◆ Your assignment:
Every line below is to be set down again exactly; any image stays out.
● ● ● ● ● ● ●
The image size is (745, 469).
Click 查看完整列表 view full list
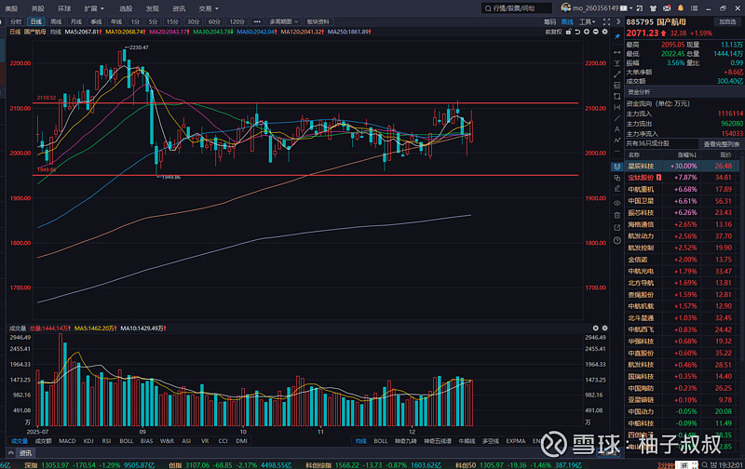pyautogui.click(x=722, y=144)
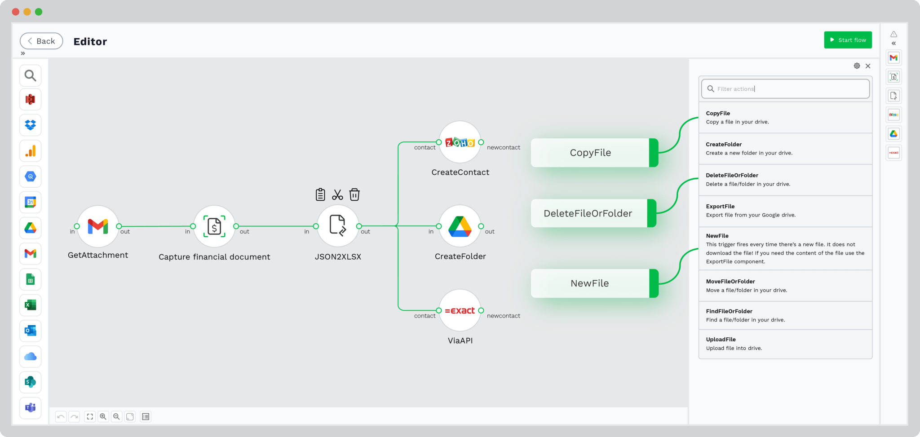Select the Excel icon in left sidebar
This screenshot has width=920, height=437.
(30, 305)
● ● ● ● ● ● ●
◆ Solution to this problem:
The image size is (745, 469).
Click 查看完整列表 view full list
pyautogui.click(x=722, y=144)
Select the Excel icon in left sidebar
This screenshot has width=920, height=437.
(30, 305)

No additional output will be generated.